Characterizing CSF inflammatory proteomics in pediatric post-hemorrhagic hydrocephalus and Anti-NMDAR encephalitis

Background
Neuroinflammation is a key contributor to pathology in many central nervous system (CNS) diseases. While cerebrospinal fluid (CSF) proteomic studies in adult neurologic conditions have identified insightful inflammatory signatures, fewer studies have been conducted in pediatric diseases. Moreover, past studies primarily employed proteomic approaches that are less suited to detect novel, low-abundance inflammatory mediators that may be critical in pediatric CNS pathophysiology. To address this gap, we applied high-sensitivity, multi-targeted proteomic profiling to characterize the neuroinflammatory signatures across three distinct pediatric neurologic diseases: post-hemorrhagic hydrocephalus (PHH), N-methyl-D-aspartate receptor encephalitis (NMDARE), and brain tumor-associated hydrocephalus.

Methods
CSF samples from controls (n = 5) and patients with PHH (n = 9), NMDARE (n = 5), and brain tumor-associated hydrocephalus (n = 10) were obtained from a pediatric CSF biorepository.

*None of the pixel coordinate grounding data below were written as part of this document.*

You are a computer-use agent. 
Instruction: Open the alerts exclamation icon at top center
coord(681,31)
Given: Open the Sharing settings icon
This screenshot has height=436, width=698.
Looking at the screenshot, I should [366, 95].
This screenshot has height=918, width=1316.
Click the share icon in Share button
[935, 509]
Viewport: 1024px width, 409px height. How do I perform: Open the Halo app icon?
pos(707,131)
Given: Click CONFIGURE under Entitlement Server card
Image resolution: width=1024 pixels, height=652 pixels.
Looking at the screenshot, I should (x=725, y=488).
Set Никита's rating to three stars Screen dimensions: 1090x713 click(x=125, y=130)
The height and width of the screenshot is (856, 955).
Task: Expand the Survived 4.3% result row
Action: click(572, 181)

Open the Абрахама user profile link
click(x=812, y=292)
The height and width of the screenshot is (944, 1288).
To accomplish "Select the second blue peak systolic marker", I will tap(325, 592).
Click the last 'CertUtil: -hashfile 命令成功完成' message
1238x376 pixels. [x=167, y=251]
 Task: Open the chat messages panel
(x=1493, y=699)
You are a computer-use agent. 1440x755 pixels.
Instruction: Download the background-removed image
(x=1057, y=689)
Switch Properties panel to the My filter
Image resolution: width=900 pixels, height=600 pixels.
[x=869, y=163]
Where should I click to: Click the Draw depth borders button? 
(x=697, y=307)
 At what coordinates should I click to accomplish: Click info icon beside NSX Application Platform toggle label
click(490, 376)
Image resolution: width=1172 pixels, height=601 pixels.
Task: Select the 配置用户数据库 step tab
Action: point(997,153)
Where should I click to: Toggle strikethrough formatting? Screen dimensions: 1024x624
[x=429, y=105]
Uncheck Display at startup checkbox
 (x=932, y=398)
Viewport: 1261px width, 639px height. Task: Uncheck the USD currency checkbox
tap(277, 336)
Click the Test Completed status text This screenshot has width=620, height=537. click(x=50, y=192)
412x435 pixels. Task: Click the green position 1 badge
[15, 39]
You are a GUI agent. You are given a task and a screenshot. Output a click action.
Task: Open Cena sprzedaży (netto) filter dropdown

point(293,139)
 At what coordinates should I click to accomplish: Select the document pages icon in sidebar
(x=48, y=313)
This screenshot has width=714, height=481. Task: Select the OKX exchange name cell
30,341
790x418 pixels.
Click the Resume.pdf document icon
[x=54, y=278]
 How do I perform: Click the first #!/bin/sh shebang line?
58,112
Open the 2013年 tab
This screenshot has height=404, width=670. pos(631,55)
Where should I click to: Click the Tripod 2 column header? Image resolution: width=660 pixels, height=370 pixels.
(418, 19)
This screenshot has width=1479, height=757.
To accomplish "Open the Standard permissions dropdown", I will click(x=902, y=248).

After proteomic profiling using the Olink Explore platform, 641 inflammation-related proteins were retained for analysis. Differentially abundant proteins (DAPs) were identified using limma with false discovery rate (FDR) correction (FDR < 0.05, |log₂FC| >1). Pathway enrichment of DAPs was performed with Reactome via Enrichr, and protein–protein interaction networks were constructed using STRING to identify functional modules and key hub proteins.

Results
Principal component and hierarchical clustering analyses revealed separation of PHH and brain tumor samples from controls, while NMDARE partially overlapped. CSF in PHH contained 532 DAPs, with pathway enrichment analysis identifying alternative complement activation, coagulation, and platelet degranulation pathways as top hits. Conversely, CSF in NMDARE showed only 65 DAPs, with the top pathways involving IL-10 and IL-18 signaling, and the top 3 DAPs involving humoral immunity (IGLC2, MZB1, CD79B). DAPs did not meet statistical significance in brain tumor patients. Longitudinal analysis of serial collections from PHH patients suggested a persistence of coagulation- and complement-related neuroinflammation over time. NELL2 emerged as a consistently downregulated protein in PHH for weeks after the initial hemorrhage.

Conclusions
PHH and NMDARE revealed distinct neuroinflammatory proteomic signatures compared to our control samples. PHH was marked by a broad increase in detection of the majority of inflammation-related proteins, with highest representation among the alternative complement and coagulation-related pathways. The persistent detection of these proteins for weeks after the initial hemorrhage may be indicative of chronic neuroinflammation, even at the time of permanent CSF diversion. Conversely, NMDARE induced a narrower lymphocyte-driven profile, more consistent with an antibody-mediated autoimmune disease. Furthermore, suppression of NELL2 and up-regulation of immunoglobulin-related markers (IGLC2, MZB1, CD79B) are potential candidates for biomarkers in PHH and NMDARE, respectively.